WHAT IS REQUIRED => Exclude the pictures; give every entry again exactly as written.

Top of GIVEN DATA

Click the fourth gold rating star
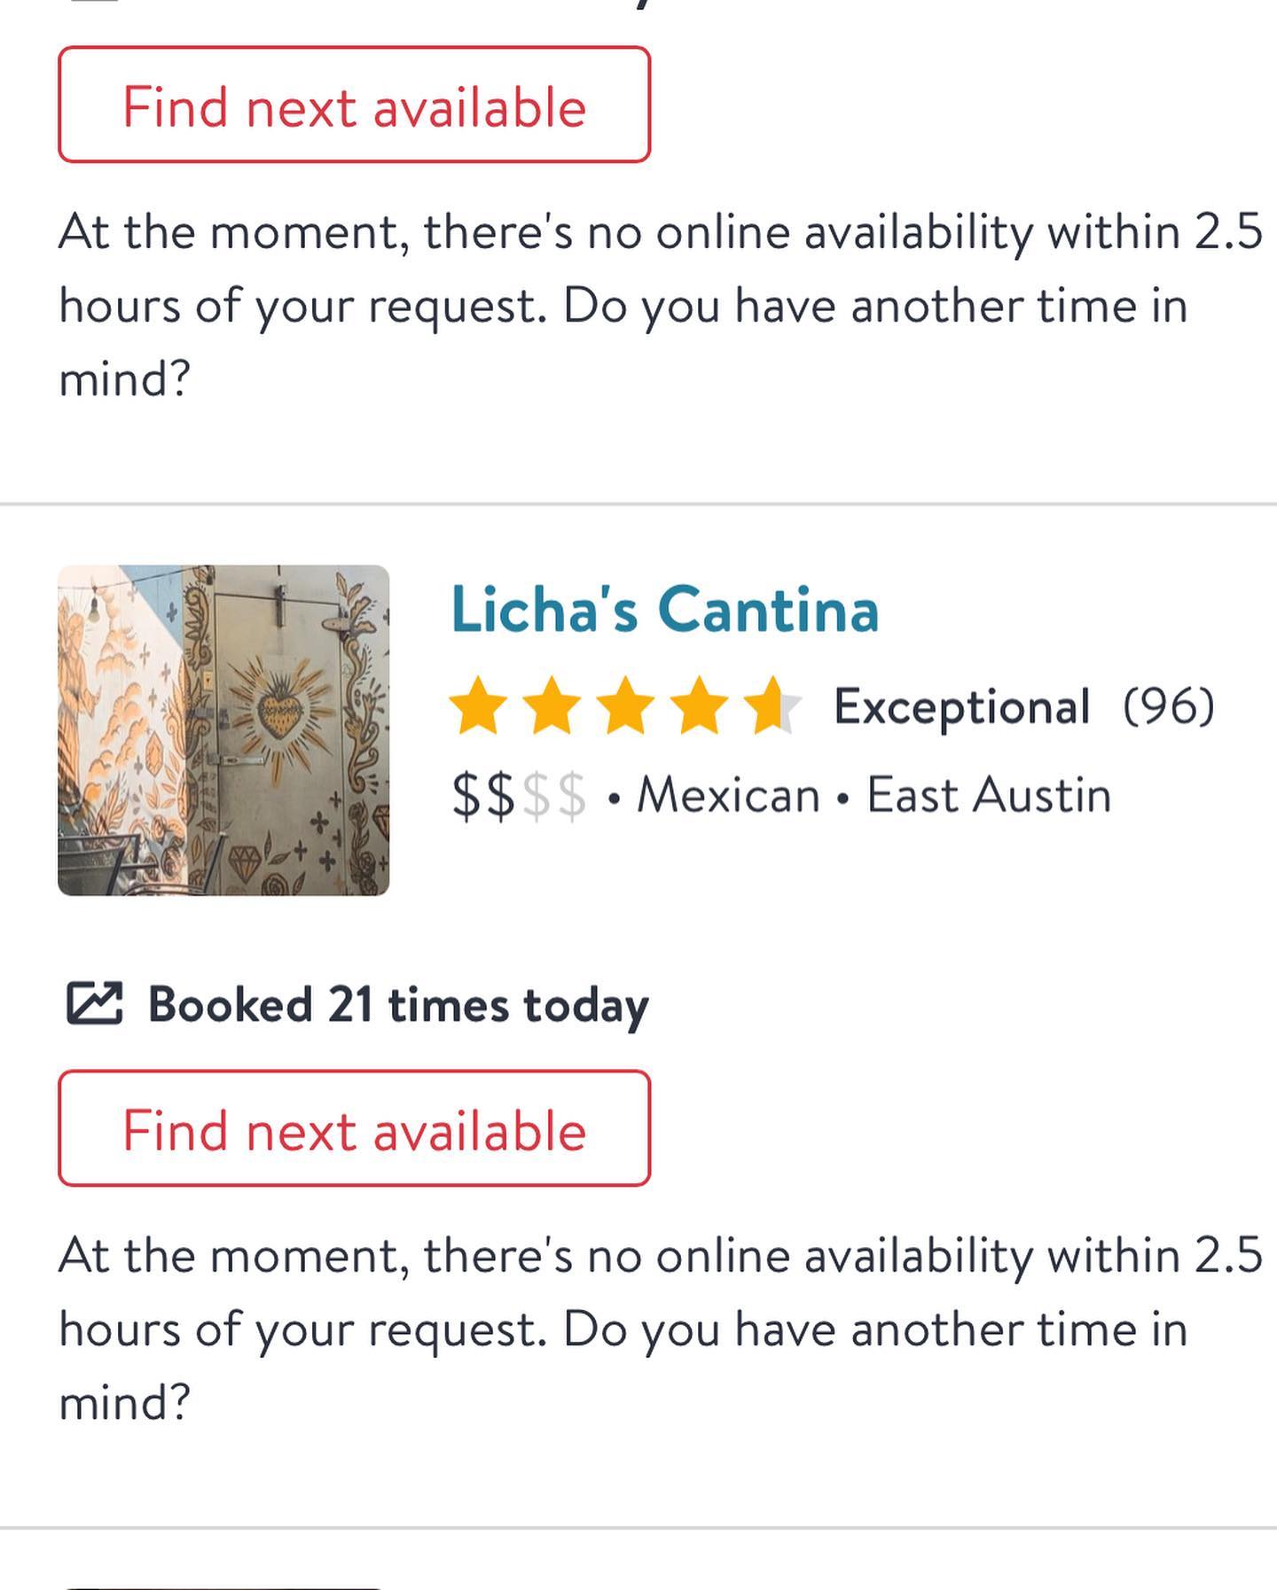The height and width of the screenshot is (1590, 1277). pos(700,706)
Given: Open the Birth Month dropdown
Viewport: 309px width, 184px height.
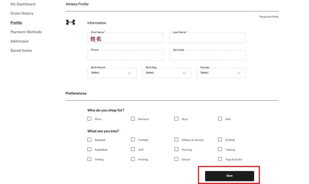Looking at the screenshot, I should [x=112, y=73].
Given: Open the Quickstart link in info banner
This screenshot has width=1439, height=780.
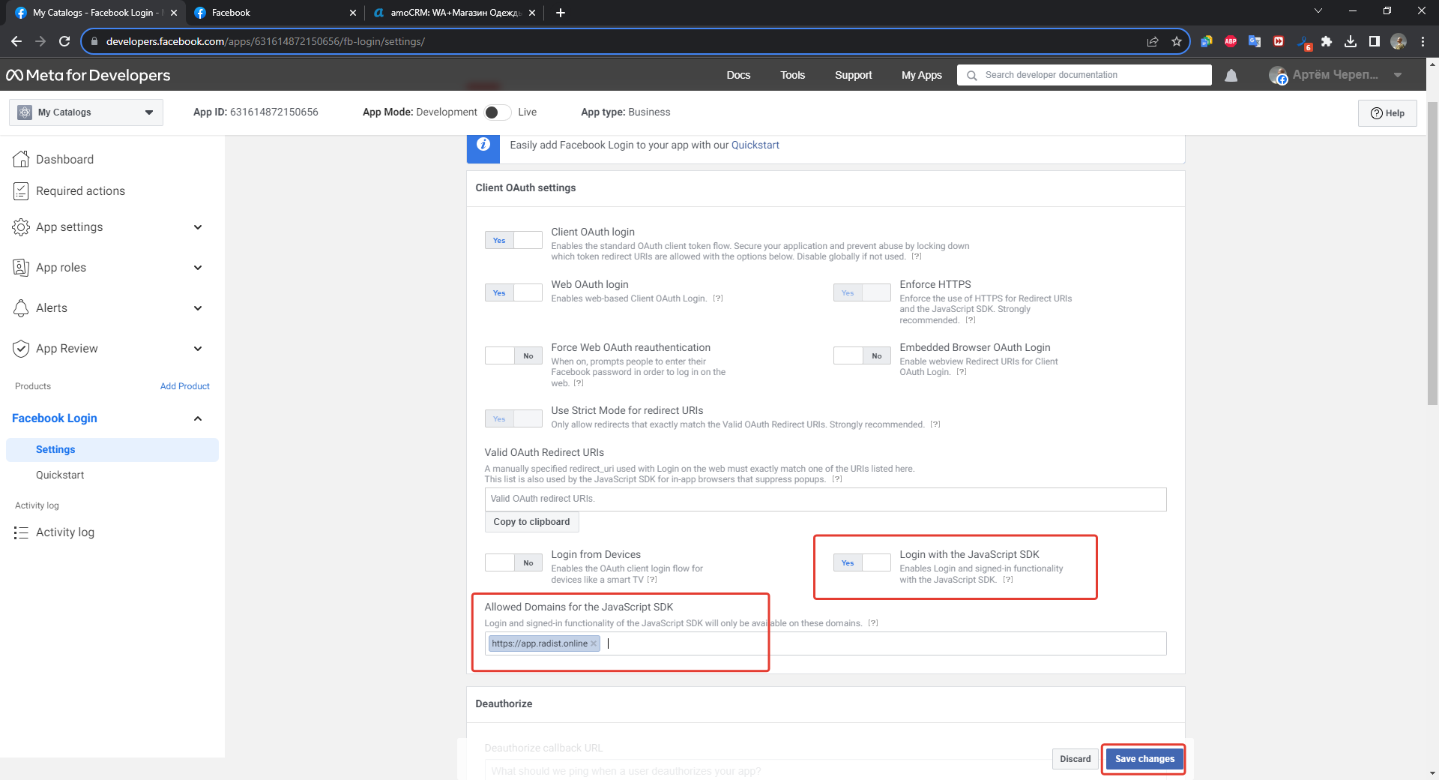Looking at the screenshot, I should tap(755, 145).
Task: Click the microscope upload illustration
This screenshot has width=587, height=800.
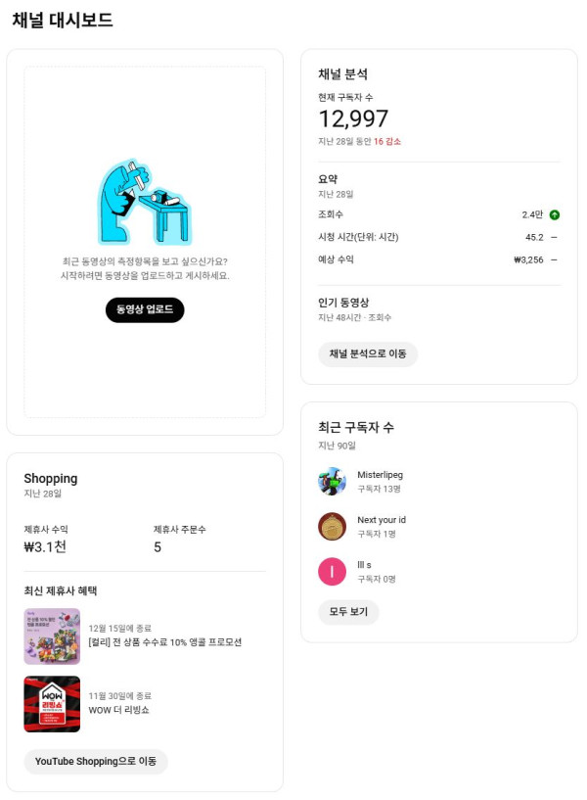Action: (144, 203)
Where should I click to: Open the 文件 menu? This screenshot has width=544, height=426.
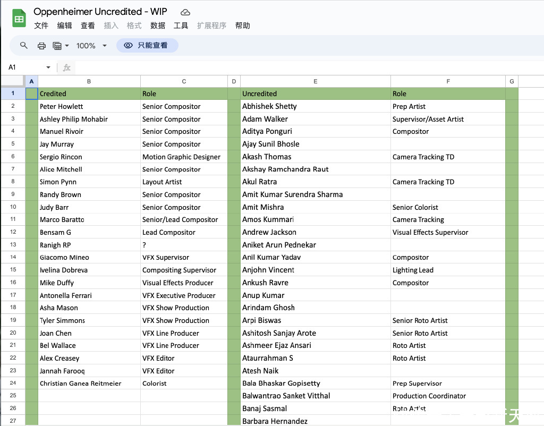click(41, 25)
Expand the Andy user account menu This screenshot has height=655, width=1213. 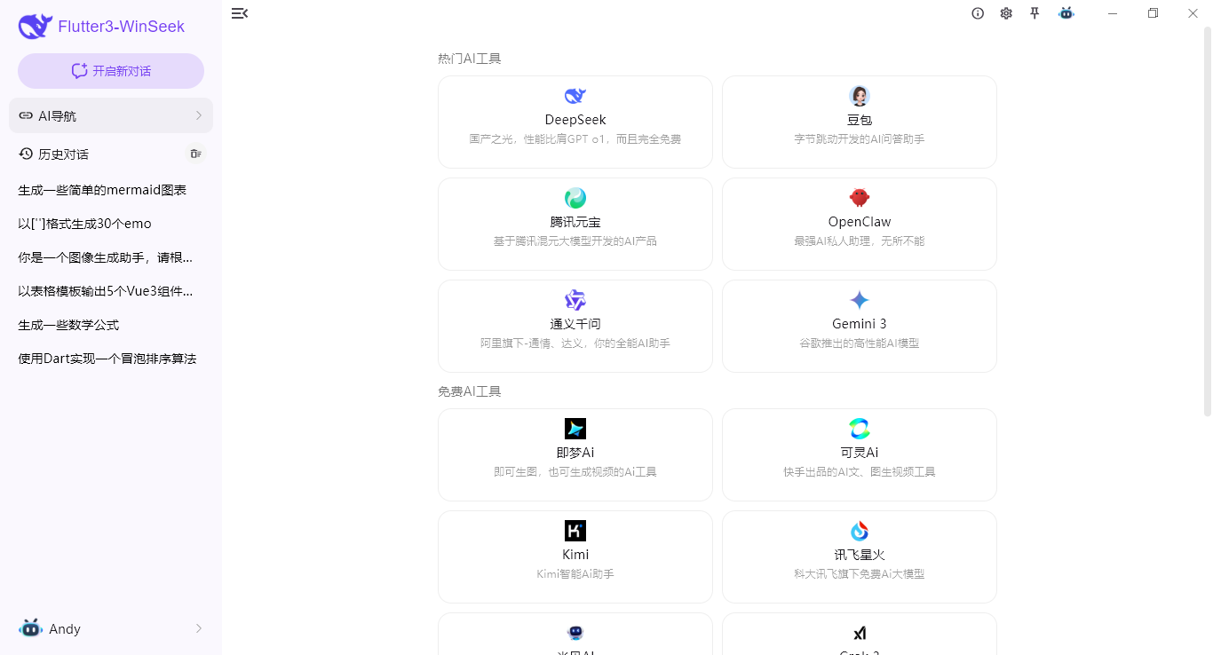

Bottom of GIVEN DATA

ANSWER TO THIS PROBLEM =>
Click the fourth gold rating star
The height and width of the screenshot is (1590, 1277). pos(700,706)
Given: Open the Birth Month dropdown
Viewport: 309px width, 184px height.
Looking at the screenshot, I should [x=112, y=73].
Given: Open the Quickstart link in info banner
This screenshot has width=1439, height=780.
Looking at the screenshot, I should tap(755, 145).
Task: Click the microscope upload illustration
This screenshot has width=587, height=800.
Action: (144, 203)
Where should I click to: Open the 文件 menu? This screenshot has width=544, height=426.
click(41, 25)
Expand the Andy user account menu This screenshot has height=655, width=1213. 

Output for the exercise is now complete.